Not really, there are several features that can be used as example of compiler vendors ignoring standard features that they deemed inconvenient to implement, or undesirable for their customers.

https://en.cppreference.com/w/cpp/compiler_support.html

https://en.cppreference.com/w/c/compiler_support.html

pjmlp 4 days ago | parent | prev [-]

Dr. Dobbs used to have articles with those benchmarks, here are a couple of examples,

https://dl.acm.org/doi/10.5555/11616.11617

https://jacobfilipp.com/DrDobbs/articles/DDJ/1991/9108/9108h...

jcranmer 4 days ago | parent | prev [-]

In a compiler, you essentially need the ability to trace all the uses of an address, at least in the easy cases. Converting a pointer to an integer (or vice versa) isn't really a deal-breaker; it's essentially the same thing as passing (or receiving) a pointer to an unknown external function: the pointer escapes, whelp, nothing more we can do in that case for the most part.

But converting an integer to a pointer creates a problem if you allow that pointer to point to anything--it breaks all of the optimizations that assumed they could trace all of the uses of an address.
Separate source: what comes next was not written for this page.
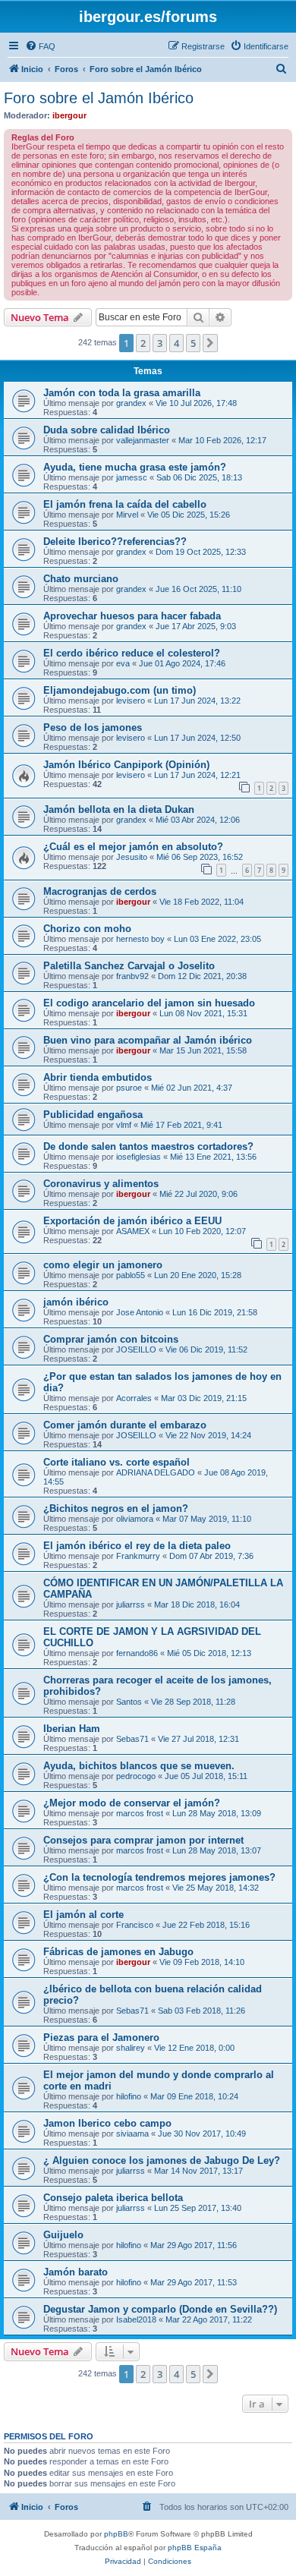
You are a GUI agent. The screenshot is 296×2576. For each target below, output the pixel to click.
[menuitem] (40, 46)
So you need something like provenance to say that certain back-conversions are illegal. The most permissive model is a no-address-taken model (you can't forge a pointer to a variable whose address was never taken). But most compilers opt instead for a data-dependency-based model: essentially, even integer-based arithmetic of addresses aren't allowed to violate out-of-bounds at the point of dereference. Or at least, they claim to--the documentation for both gcc and llvm have this claim, but both have miscompilation bugs because they don't actually allow this.

The proposal for pointer provenance in C essentially looks at how compilers generally implement things and suggests a model that's closer to their actual implementation: pointer-to-integer exposes the address such that any integer-to-pointer can point to it. Note this is more permissive than the claimed models of compilers today--you're explicitly able to violate out-of-bounds rules here, so long as both objects have had their addresses exposed. There's some resistance to this because adhering to this model also breaks other optimizations (for example, (void*)(uintptr_t)x is not the same as x).
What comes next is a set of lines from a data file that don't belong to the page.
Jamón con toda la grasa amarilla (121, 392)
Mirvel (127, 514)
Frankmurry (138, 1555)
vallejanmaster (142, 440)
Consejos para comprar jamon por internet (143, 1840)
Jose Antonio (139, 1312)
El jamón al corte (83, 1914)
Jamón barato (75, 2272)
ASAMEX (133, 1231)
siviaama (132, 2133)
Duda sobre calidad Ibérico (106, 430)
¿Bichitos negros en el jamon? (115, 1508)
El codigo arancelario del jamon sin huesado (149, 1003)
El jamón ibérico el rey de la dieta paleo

As a practical matter, pointer provenance isn't that big of a deal. It's not hard to come up with examples that illustrate behaviors that cause miscompilation or are undefined specifically because of pointer provenance. But I'm not aware of any application code that was actually miscompiled because the compiler implemented its provenance model incorrectly. The issue gets trickier as you move into systems code that exists somewhat outside the C object model, but even then, most of the relevant code can ignore their living outside the object model since resulting miscompiles are prevented by inherent optimization barriers anyways (note that to get a miscompile, you generally have to simultaneously forge the object's address, have the object's address be known to the compiler already, and have the compiler think the object's address wasn't exposed by other means).